**Sezione di testo**.

------------------------------------------------------------

Francesco Chiappino: il centrale del Sant'Anna sa cosa significa volare

Intervista al giovane centrale della squadra di Caire, che ha una grande passione per il volo: "Mi piacerebbe disputare un giorno i playoff di Serie B, ma la mia Serie A1 sarebbe pilotare gli elicotteri da elisoccorso in montagna"

Francesco Chiappino: il centrale del Sant'Anna sa cosa significa volare

È stato uno dei grandi protagonisti della sorprendente vittoria del Sant’Anna sul campo del Parella, grazie ai suoi 9 punti e 4 muri. Francesco Chiappino ha disputato una grandissima partita alla Manzoni, volando – e il termine, vedrete poi, non è casuale – su ogni pallone, confermandosi un elemento importante della squadra di Caire, tecnico che l’ha fortemente voluto riportare a Sant’Anna dopo averlo conosciuto in C quando allenava il Chieri. Chiappino si è avvicinato tardi alla pallavolo, ha fatto tutta la trafila delle giovanili a San Mauro e ha realizzato il suo sogno sportivo di vestirne la maglia della prima squadra. Nella vita però ha un obiettivo ben diverso, come ci ha raccontato nella seguente intervista. Scopriamo quale.

------------------------------------------------------------

[Dati sulla posizione di parole ed elementi]
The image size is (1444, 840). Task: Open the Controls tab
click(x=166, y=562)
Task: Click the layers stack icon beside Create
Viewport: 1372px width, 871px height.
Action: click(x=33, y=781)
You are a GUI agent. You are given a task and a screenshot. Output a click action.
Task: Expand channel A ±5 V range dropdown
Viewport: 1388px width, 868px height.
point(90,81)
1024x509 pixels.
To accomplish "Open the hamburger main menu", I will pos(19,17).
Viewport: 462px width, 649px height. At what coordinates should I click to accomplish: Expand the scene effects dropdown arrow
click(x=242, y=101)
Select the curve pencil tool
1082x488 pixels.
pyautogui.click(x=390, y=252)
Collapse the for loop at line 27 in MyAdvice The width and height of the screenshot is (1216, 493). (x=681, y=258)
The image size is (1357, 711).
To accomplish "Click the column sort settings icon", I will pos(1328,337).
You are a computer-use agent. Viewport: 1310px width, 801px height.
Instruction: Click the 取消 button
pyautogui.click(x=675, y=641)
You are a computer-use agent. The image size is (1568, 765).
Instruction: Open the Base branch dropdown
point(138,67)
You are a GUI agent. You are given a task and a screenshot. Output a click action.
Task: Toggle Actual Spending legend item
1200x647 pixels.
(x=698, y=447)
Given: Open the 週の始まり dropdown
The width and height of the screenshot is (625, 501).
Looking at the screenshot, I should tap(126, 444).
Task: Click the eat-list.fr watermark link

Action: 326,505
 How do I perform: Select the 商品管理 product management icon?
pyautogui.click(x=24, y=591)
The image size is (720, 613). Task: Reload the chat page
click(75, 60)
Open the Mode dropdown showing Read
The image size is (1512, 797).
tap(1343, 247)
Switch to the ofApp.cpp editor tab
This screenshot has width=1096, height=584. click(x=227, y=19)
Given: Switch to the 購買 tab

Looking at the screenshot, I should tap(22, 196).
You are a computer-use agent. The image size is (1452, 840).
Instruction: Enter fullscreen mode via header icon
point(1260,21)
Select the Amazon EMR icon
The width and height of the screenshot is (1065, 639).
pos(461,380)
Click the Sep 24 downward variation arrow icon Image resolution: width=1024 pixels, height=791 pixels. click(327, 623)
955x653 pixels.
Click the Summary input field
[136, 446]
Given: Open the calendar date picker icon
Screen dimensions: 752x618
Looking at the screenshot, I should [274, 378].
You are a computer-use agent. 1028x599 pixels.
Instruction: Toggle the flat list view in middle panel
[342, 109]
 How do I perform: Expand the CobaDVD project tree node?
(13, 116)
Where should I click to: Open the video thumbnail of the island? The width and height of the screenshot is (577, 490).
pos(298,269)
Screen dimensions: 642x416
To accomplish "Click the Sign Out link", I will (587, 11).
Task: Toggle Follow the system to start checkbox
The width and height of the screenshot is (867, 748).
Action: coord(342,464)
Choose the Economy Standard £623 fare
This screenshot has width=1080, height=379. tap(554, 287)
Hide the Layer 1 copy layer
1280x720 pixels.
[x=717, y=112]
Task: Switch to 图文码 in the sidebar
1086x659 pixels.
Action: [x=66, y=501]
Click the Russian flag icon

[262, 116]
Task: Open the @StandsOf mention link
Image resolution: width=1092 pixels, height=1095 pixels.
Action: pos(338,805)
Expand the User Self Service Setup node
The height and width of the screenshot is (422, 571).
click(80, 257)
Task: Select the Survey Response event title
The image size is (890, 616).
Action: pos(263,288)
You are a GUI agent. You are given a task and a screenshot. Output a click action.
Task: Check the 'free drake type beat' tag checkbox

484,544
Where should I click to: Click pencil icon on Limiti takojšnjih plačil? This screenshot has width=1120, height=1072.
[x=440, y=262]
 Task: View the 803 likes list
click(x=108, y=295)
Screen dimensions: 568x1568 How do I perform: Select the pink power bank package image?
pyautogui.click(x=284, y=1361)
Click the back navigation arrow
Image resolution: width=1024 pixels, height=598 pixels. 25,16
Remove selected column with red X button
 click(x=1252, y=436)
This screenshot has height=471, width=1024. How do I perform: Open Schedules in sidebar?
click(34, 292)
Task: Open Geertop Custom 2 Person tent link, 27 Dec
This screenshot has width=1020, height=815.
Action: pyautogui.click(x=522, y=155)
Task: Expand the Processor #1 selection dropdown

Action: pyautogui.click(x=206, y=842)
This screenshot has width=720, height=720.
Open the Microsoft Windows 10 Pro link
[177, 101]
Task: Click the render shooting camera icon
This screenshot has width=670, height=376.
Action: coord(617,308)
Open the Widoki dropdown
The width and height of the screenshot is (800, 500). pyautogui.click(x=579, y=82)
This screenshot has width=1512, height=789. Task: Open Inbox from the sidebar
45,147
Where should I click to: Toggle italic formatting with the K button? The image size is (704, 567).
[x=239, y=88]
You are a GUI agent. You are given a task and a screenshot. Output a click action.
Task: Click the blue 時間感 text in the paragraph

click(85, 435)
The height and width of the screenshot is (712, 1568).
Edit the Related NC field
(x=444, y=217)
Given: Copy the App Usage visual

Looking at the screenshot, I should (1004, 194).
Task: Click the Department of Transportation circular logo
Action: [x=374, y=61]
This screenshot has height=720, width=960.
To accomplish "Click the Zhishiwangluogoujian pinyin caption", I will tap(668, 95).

------------------------------------------------------------

**Esercizi da svolgere**.
a. Rispondi a queste domande sull'articolo su Francesco Chiappino:
(i) Quanti punti e quanti muri ha fatto Chiappino nella vittoria sul campo del Parella?
(ii) Dove ha fatto tutta la trafila delle giovanili?
(iii) Quale squadra allenava Caire quando ha conosciuto Chiappino in C?
b. Indica se ciascuna affermazione concorda con l'articolo su Francesco Chiappino. Rispondi sì o no e cita le parole decisive del testo.
(i) Chiappino ha cominciato a giocare a pallavolo fin da piccolo.
(ii) La partita contro il Parella si è giocata alla Manzoni.
(iii) Chiappino vorrebbe disputare un giorno i playoff di Serie B.
c. Riporta fedelmente il passo dell'articolo su Francesco Chiappino da "È stato uno" a "intervista. Scopriamo quale.".
I record non servono per svolgere gli esercizi.

**Risposte agli esercizi**.
a.
(i) 9 punti e 4 muri.
(ii) A San Mauro.
(iii) Il Chieri.

b.
(i) No: "Chiappino si è avvicinato tardi alla pallavolo".
(ii) Sì: "Francesco Chiappino ha disputato una grandissima partita alla Manzoni".
(iii) Sì: "Mi piacerebbe disputare un giorno i playoff di Serie B".

c.
È stato uno dei grandi protagonisti della sorprendente vittoria del Sant’Anna sul campo del Parella, grazie ai suoi 9 punti e 4 muri. Francesco Chiappino ha disputato una grandissima partita alla Manzoni, volando – e il termine, vedrete poi, non è casuale – su ogni pallone, confermandosi un elemento importante della squadra di Caire, tecnico che l’ha fortemente voluto riportare a Sant’Anna dopo averlo conosciuto in C quando allenava il Chieri. Chiappino si è avvicinato tardi alla pallavolo, ha fatto tutta la trafila delle giovanili a San Mauro e ha realizzato il suo sogno sportivo di vestirne la maglia della prima squadra. Nella vita però ha un obiettivo ben diverso, come ci ha raccontato nella seguente intervista. Scopriamo quale.